Following the ME element of the programme, there were statistically significant improvements in weight concerns, body image avoidance and trait anxiety in relation to physical appearance. This was also supported by small to medium effect sizes suggesting its clinical relevance. These findings add further support to previous research into the benefits of ME in treating body dissatisfaction [16, 27,28,29]. It should be noted that these findings are limited given data were not collected from the control group at T2; therefore, it is not possible to confirm that the ME intervention was solely responsible for the reduction in body image anxiety. Therefore, measured improvements in the treatment group may reflect a general trend towards recovery over time, or may be due to other elements of the inpatient treatment programme. All patients received additional psychological therapies (CBT-E or psychodynamic psychotherapy) throughout their admission which may have also contributed to changes in body dissatisfaction. Furthermore, therapeutic gains may be due to utilising skills and knowledge from the previous part of the PBI programme. Further controlled research is required to explore the use of ME in an adolescent population.

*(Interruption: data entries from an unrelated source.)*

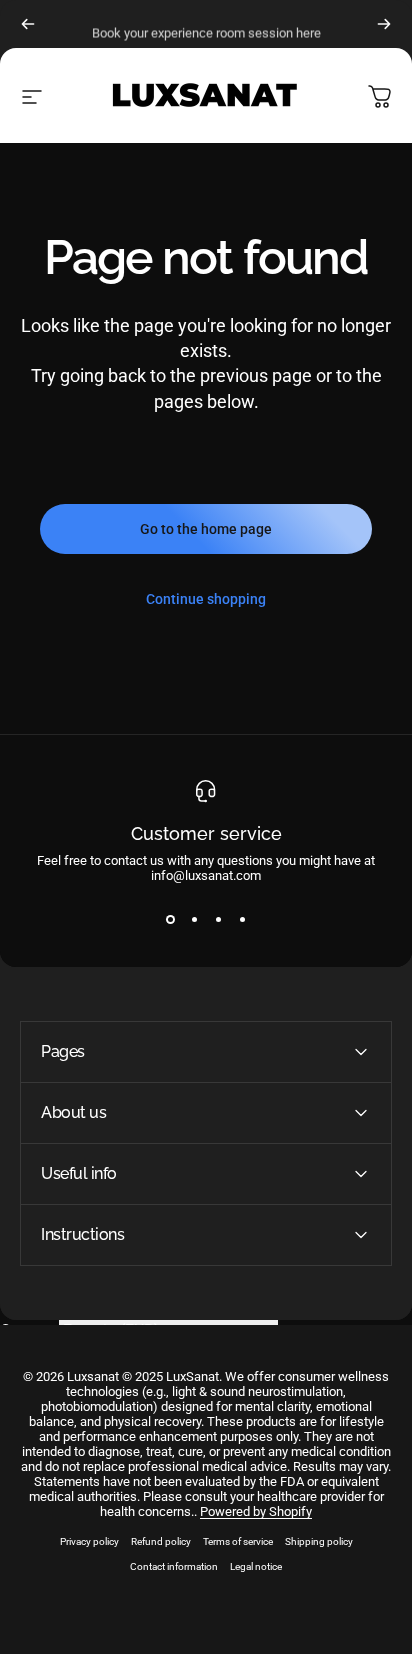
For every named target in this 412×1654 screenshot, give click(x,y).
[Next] (384, 24)
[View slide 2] (194, 919)
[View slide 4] (242, 919)
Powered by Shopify (256, 1511)
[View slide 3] (218, 919)
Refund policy (161, 1541)
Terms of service (238, 1541)
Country (27, 1330)
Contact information (174, 1566)
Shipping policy (319, 1541)
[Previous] (28, 24)
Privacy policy (89, 1541)
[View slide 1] (170, 919)
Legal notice (256, 1566)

Research within the field of AN, and in inpatient settings in particular, is challenging. The patients’ ambivalence regarding recovery, clinical staff priorities and retention of participants due to variable admission lengths are all well-recognised problems [40].

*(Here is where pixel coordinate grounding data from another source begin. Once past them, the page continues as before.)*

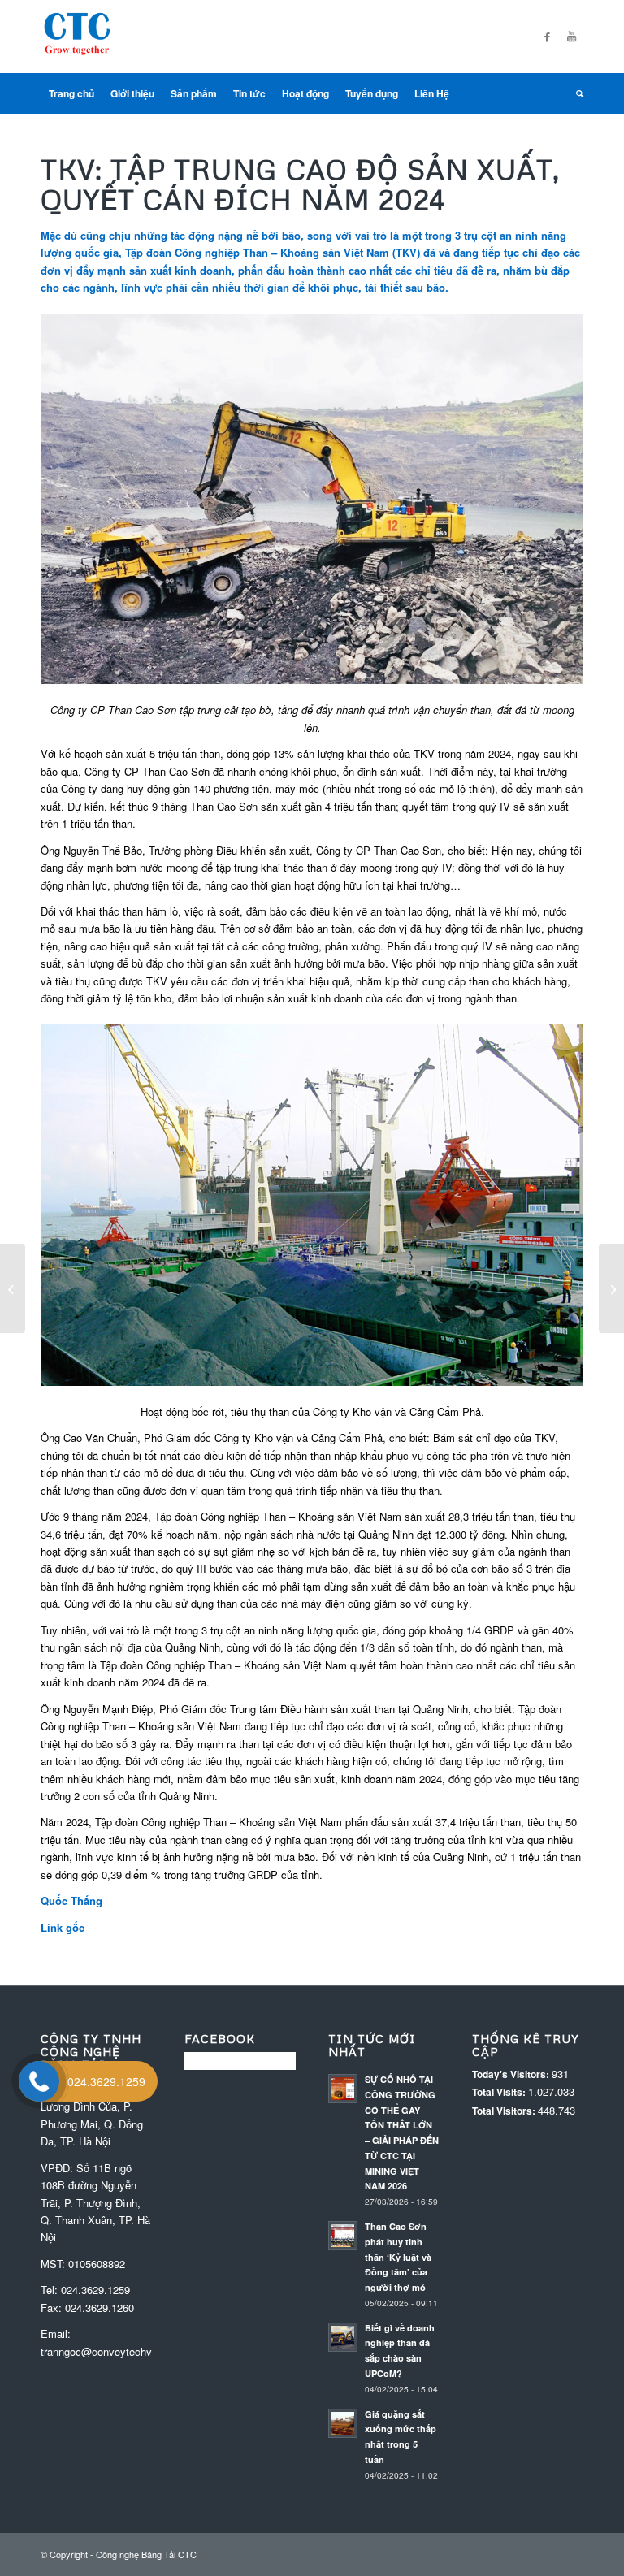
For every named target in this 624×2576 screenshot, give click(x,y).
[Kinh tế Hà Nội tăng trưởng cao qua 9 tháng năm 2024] (12, 1288)
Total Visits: (500, 2092)
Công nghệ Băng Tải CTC (146, 2554)
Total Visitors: (505, 2111)
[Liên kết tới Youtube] (571, 36)
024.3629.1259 (95, 2289)
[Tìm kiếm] (575, 93)
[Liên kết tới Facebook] (547, 36)
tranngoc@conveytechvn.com (111, 2351)
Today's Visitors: (512, 2074)
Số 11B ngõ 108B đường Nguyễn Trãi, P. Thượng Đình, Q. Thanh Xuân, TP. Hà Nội (95, 2202)
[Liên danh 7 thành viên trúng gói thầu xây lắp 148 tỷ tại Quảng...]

The number of patients who were discharged prior to completion of the research highlights the difficulty of implementing therapeutic interventions in inpatient settings and raises the question of how to evaluate these effectively. Consideration of whether participants can remain in the study following discharge would enable retention of sample size but may likely confound the results given the stark differences between inpatient and community settings. The authors also recognise the inherent biases associated with investigating the effectiveness of an intervention that they were involved in developing and facilitating. Future research would benefit from independent researchers replicating these findings and including a follow-up measure to determine the stability of the effects found.

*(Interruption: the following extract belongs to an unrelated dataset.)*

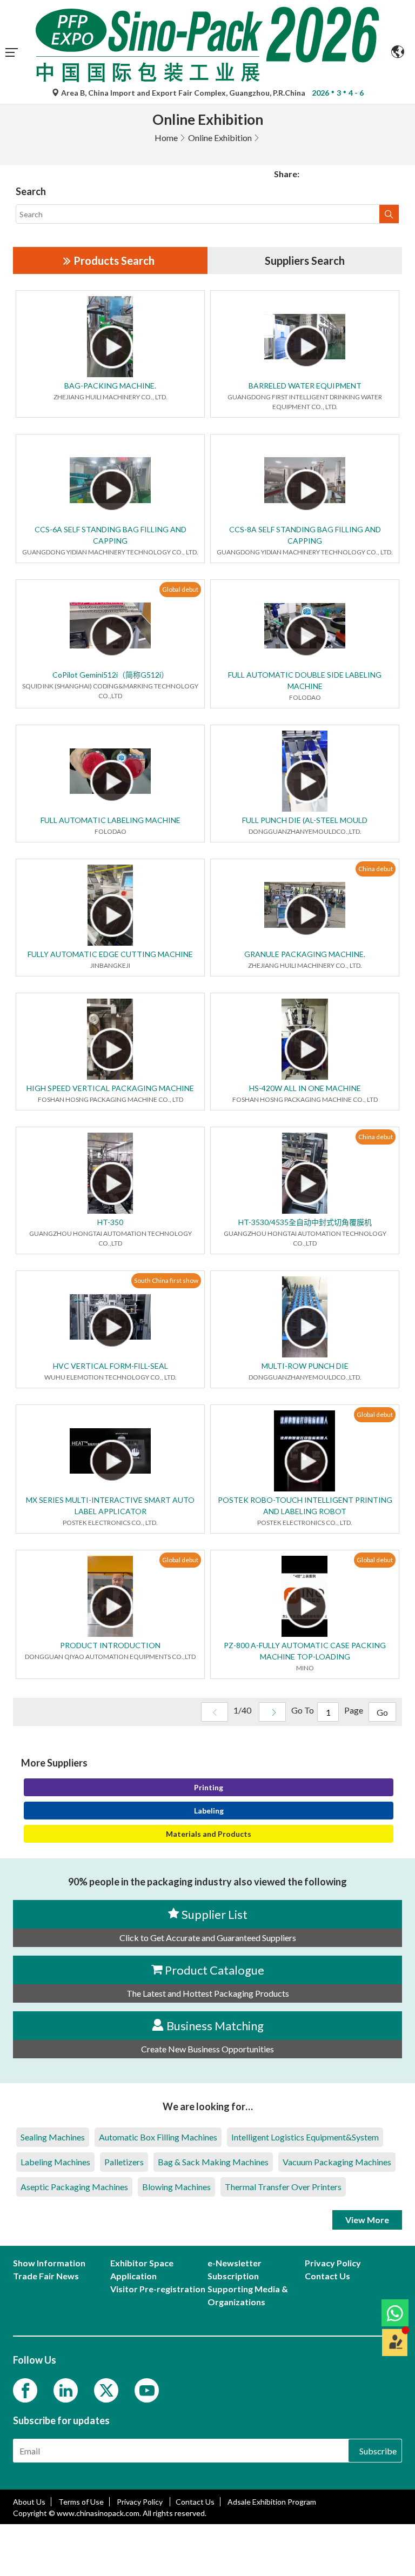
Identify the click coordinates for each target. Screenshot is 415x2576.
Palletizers (124, 2162)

A strength of the PBI programme is the multi-faceted treatment approach to body image which targets the separate components of body image: cognitive, affective and behavioural. Further strengths include a TAU control group.

Body dissatisfaction is widely acknowledged as a core feature of AN, however, there is a limited evidence base regarding the effectiveness of an individual body image therapy for adolescents with AN. This study explored the effectiveness of a novel, manualised 14-session body image therapy with ME, to address negative body image and acceptance of a healthy weight. Overall, the findings suggest a specific body image programme does not detract from an intensive treatment programme which consists of many other active body image treatments. These results are particularly reassuring, because PBI was tested against TAU which included a battery of standardised treatments, including individual and group therapy, self-esteem therapy, exercise and activity groups, occupational therapy, family therapy, dietetic counselling, nursing support, leisure groups, schooling and medication prescribed by a Consultant Psychiatrist. CBT threads were in both the individual and group work.

These results suggest that the programme is of clinical importance and could be a promising new treatment for AN particularly when used as an adjuvant to other standard treatments. As well as adding to the existing literature, it is hoped that this study encourages further research into the use of CBT-based interventions for body image dissatisfaction in and particularly, the use of ME for adolescents with AN as the current literature is scarce.